◆ Instructions for the task:
Repeat back every line of the data, exactly.

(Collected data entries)
........
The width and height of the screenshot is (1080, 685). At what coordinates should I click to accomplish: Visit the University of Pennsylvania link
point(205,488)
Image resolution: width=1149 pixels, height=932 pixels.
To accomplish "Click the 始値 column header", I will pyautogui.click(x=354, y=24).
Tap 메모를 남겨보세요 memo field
........
◆ Exercise response:
The width and height of the screenshot is (1080, 685). At what coordinates should I click to accomplish: Visit the University of Pennsylvania link
point(205,488)
Image resolution: width=1149 pixels, height=932 pixels.
To accomplish "Click the 始値 column header", I will pyautogui.click(x=354, y=24).
Tap 메모를 남겨보세요 memo field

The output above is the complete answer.